▶ _Task description_
Only the lines from the one containing "Task: Click the back arrow icon" through the end of the records should be retyped, exactly and including both ends; pictures stay out.

[Records from a data collection]
BEGIN

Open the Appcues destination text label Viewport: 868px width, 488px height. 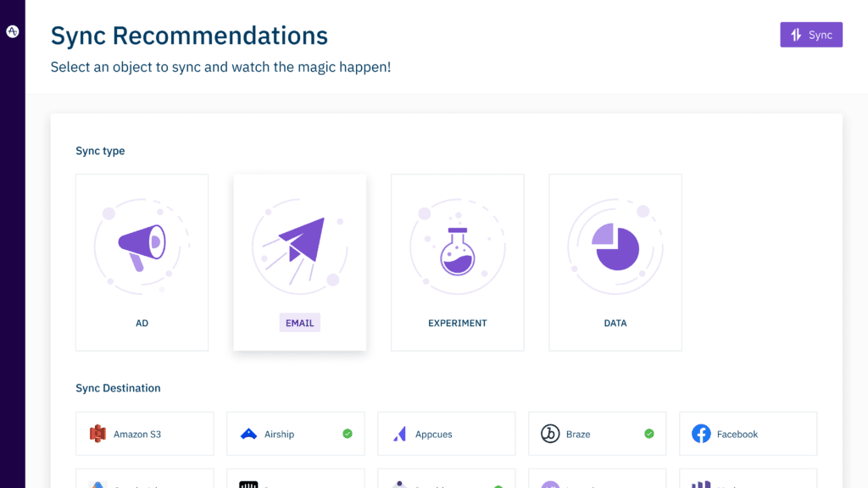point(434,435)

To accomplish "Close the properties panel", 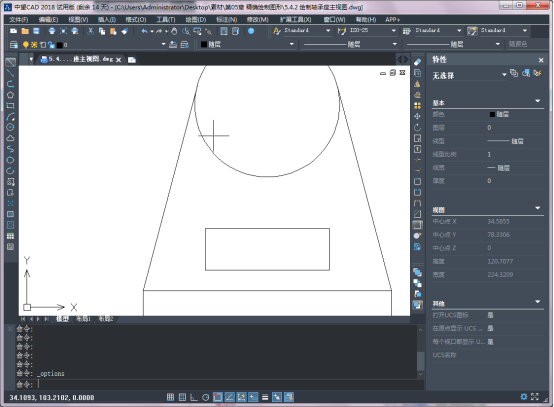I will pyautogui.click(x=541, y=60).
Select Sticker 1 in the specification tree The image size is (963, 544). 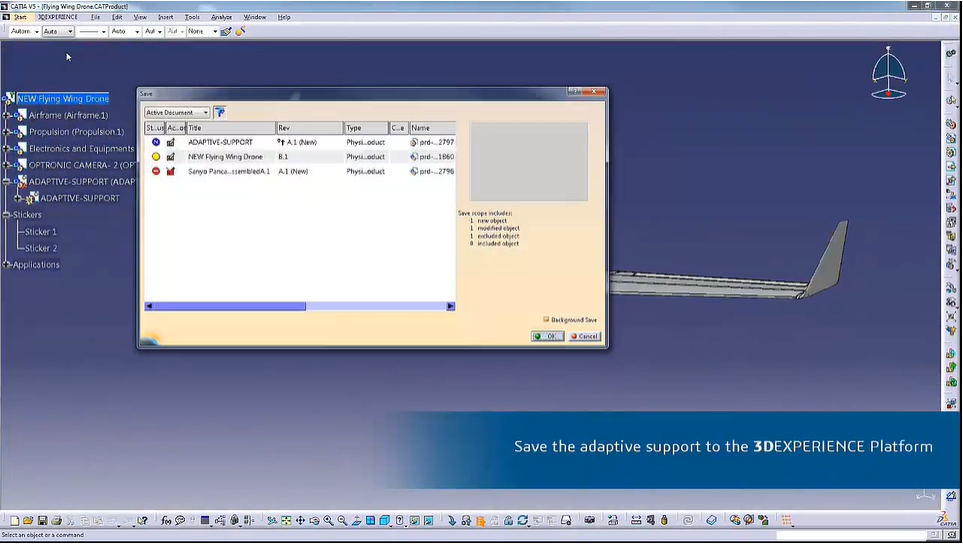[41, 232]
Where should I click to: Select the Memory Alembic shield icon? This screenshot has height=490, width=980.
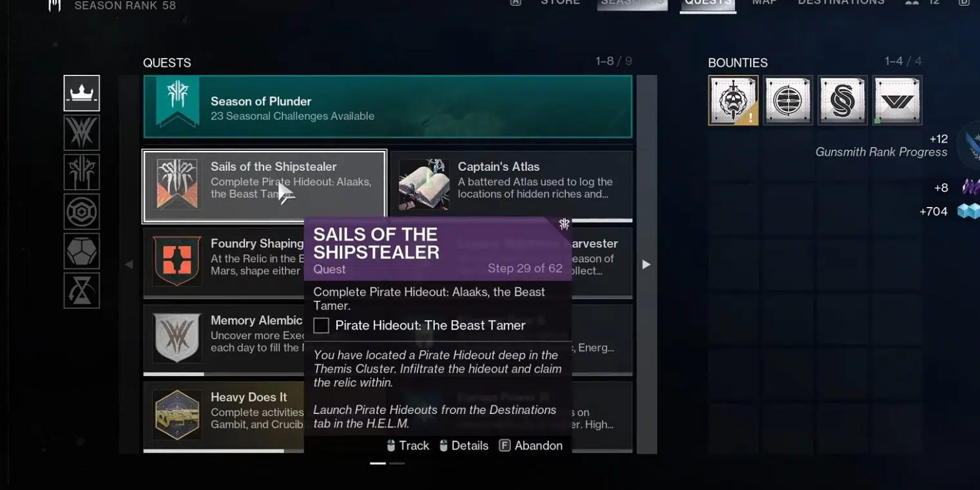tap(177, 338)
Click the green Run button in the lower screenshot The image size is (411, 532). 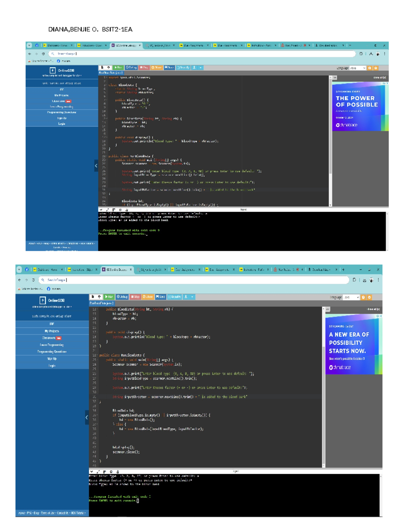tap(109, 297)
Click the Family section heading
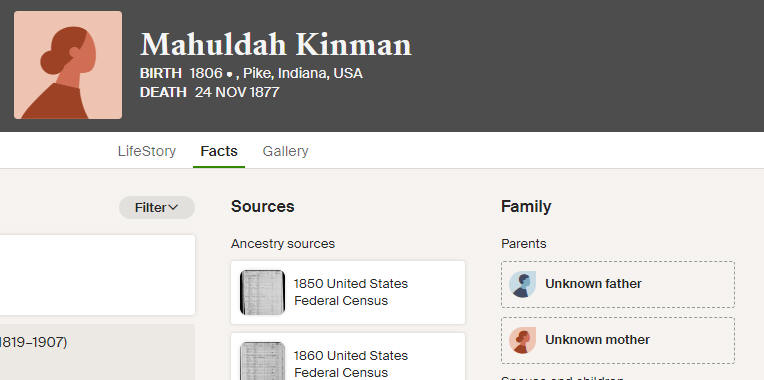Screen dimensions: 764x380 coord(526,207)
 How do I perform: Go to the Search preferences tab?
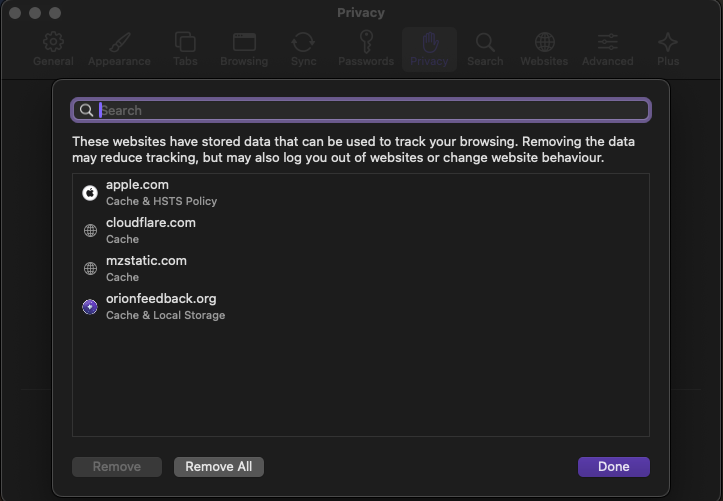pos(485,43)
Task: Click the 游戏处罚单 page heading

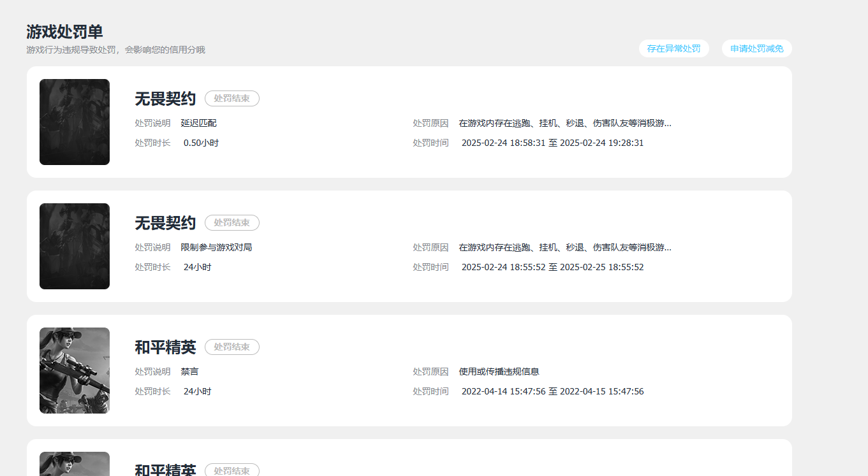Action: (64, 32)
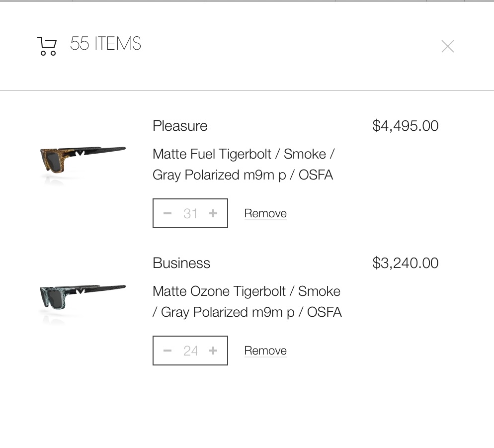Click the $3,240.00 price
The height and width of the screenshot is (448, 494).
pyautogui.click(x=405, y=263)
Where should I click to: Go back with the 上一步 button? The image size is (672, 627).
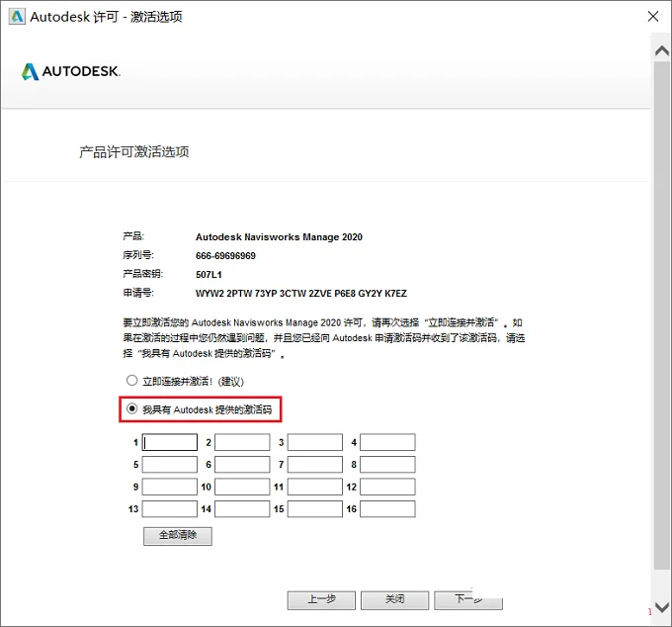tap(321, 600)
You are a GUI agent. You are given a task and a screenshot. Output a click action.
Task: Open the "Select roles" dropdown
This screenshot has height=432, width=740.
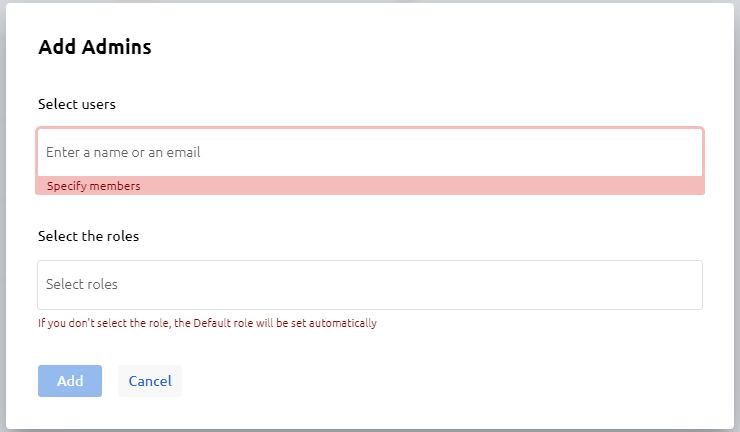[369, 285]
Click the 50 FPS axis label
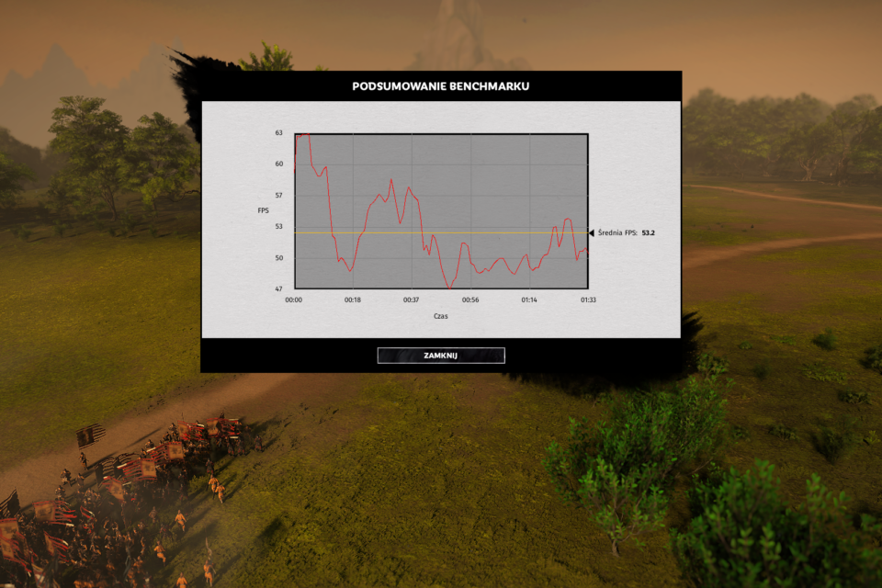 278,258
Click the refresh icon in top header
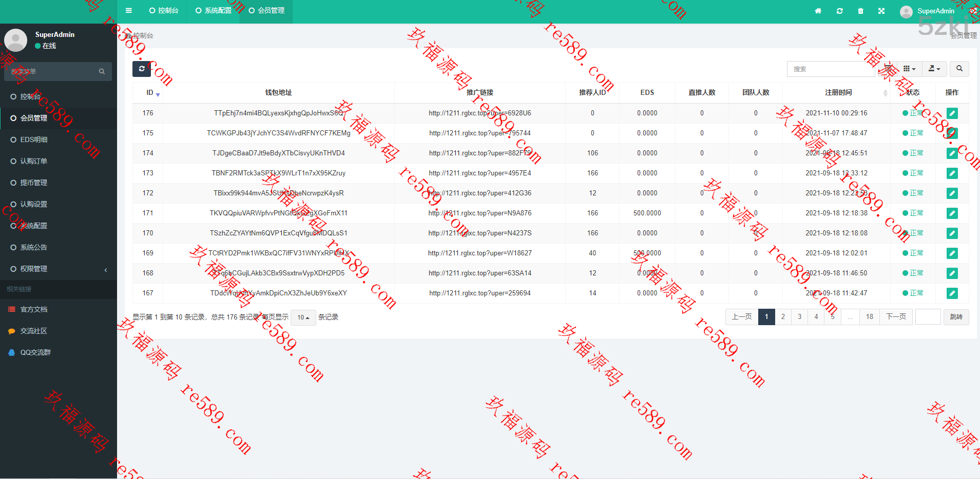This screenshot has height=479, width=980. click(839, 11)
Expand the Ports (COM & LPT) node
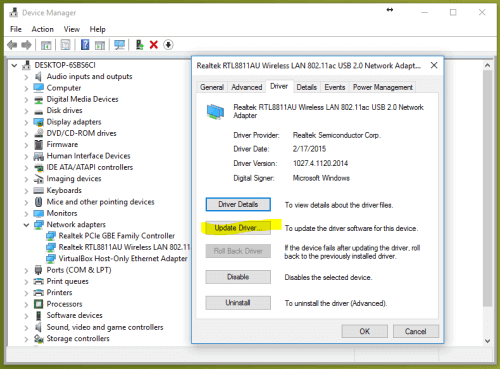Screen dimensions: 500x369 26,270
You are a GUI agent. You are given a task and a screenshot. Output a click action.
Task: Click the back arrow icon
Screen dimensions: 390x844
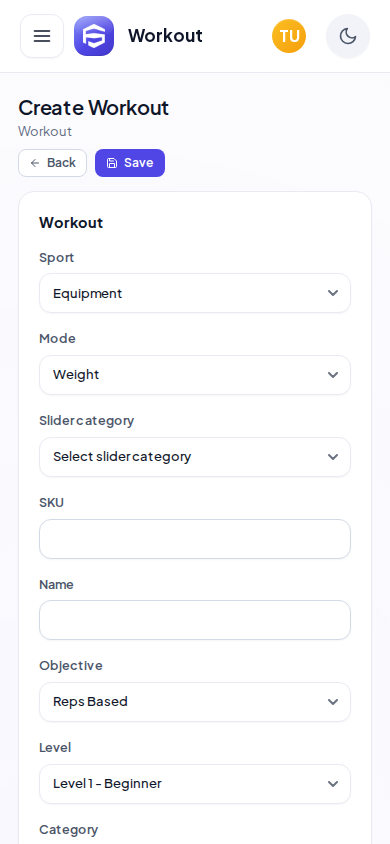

END

▶ _Expected answer_
Task: Click the back arrow icon
Screen dimensions: 390x844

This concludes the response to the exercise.